Establishment of MEF cell line
MEF cells were prepared by the standard method from the day-12 embryos of heterozygous ganp+/d or wt mice and cultured for 7 days in Dulbecco's modified minimum essential medium supplemented with heat-inactivated fetal calf serum (10%), L-glutamine (2 mM) and ß-mercaptoethanol (50 µM) and then transformed with SV40 as described (Fresa et al. 1987).
Expression vectors
The expression vectors for the ganp gene were constructed with various forms of ganp cDNAs tagged with Xpress or FLAG in the pCXN2 vector. The AID expression vectors pEF-Xpress-mAID and Xpress-mAID carboxyl terminal deletion mutant (188–198 aa) were modified from pCMV5amAID-HA-FLAG (Ta et al. 2003). The I-sceI endonuclease expression vector (pcBAsce; Rouet et al. 1994) was modified by inserting an HA sequence downstream of the NLS (pCAGGS-HA-I-sceI).

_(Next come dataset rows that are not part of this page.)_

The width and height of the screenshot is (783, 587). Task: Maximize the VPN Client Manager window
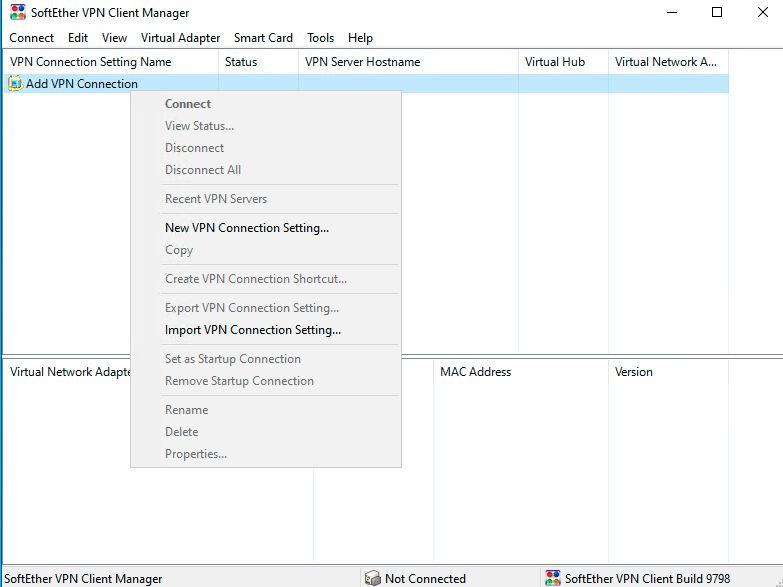(x=716, y=13)
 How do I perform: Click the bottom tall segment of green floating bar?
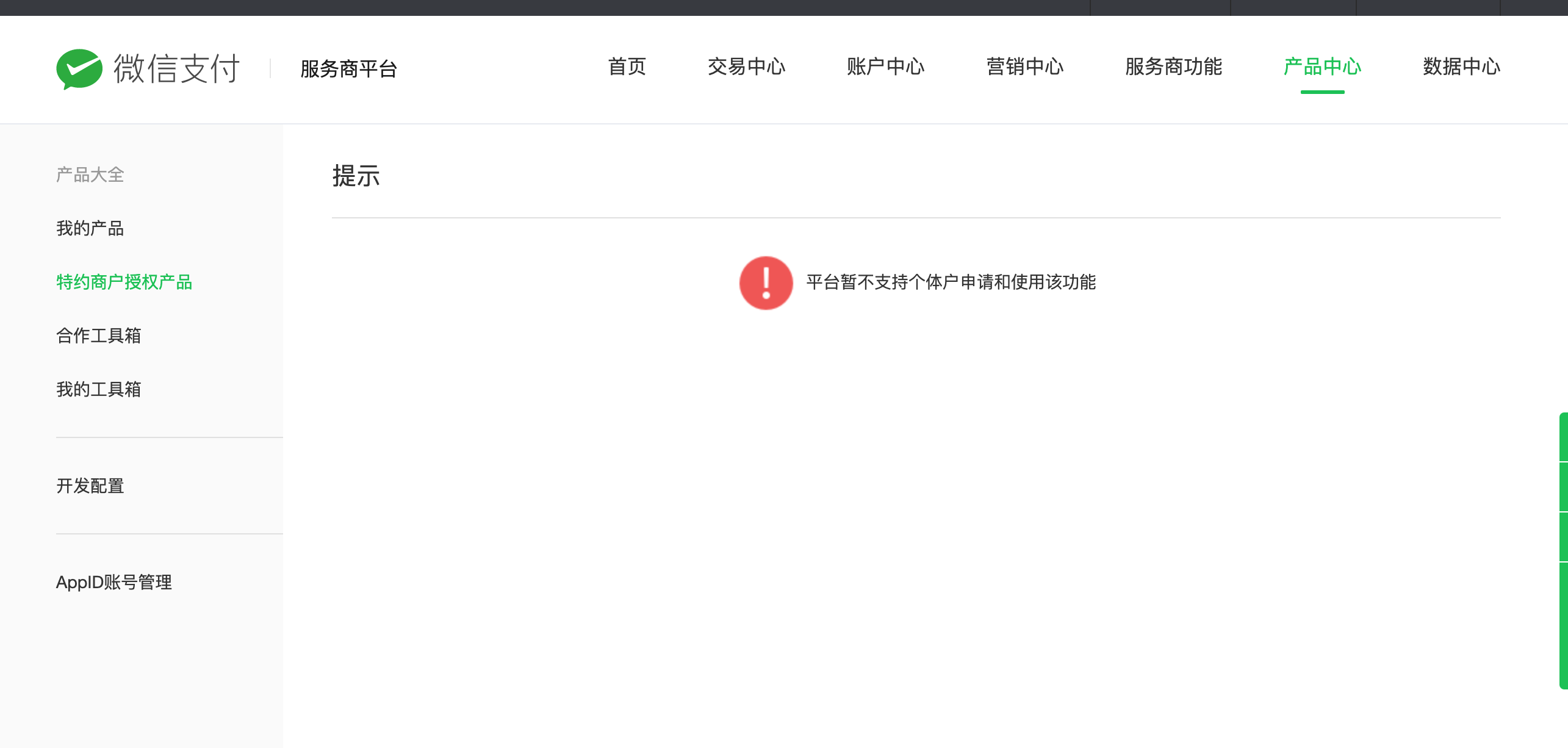(1563, 625)
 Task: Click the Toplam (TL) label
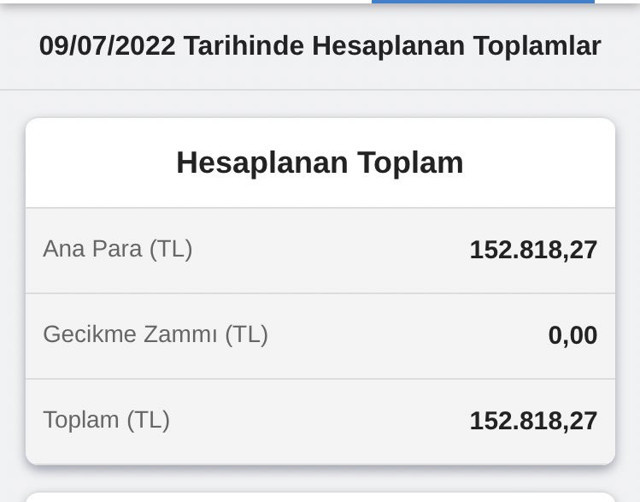106,420
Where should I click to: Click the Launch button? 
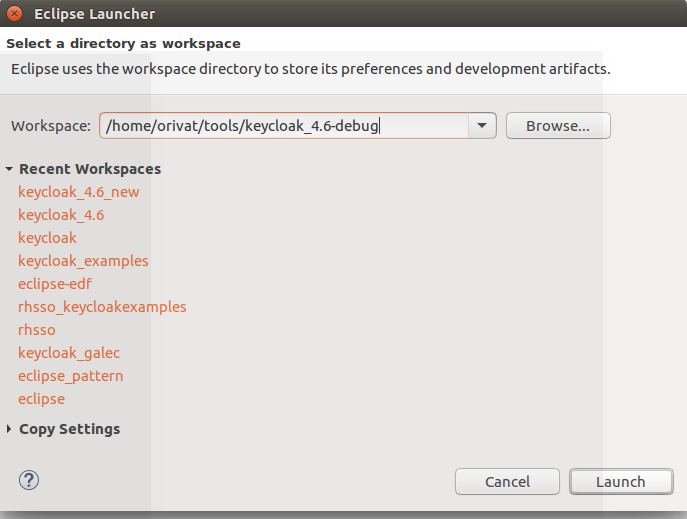[x=620, y=481]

DNA recombination substrate vector of the lacZ-based direct-repeat sequence
As the substrate of DNA recombination with the direct-repeat, pSVlacZ 1351 + 757neo was generated by modification of the construct reported previously (Herzing & Meyn 1993). Two HpaI sites of lacZ gene were mutated individually. Addition of two nucleotides converted the HpaI site to the XhoI site (CTCGAGCC) of the lacZ gene, which induced a frame shift and inactivated LacZ activity. The vector of recombination substrate was constructed by tandem alignment of two differently mutated lacZ' and lacZ'' genes as shown in Fig. 1B. The 5'-side lacZ' has the mutation at the first HpaI site (255 nt) and the 3'-side lacZ'' at the second HpaI site (289 nt). The other vector was also modified by inserting the I-sceI recognition sequence at the XhoI site created after mutation of the second HpaI (*) site, as indicated in Fig. 2D. A Lac promoter sequence derived from pJH200 plasmid was inserted downstream of the SV40 promoter and upstream of the lacZ' gene. The promoterless recombination substrate vector was prepared similarly by using inverse PCR method (Kuwahara et al. 2001).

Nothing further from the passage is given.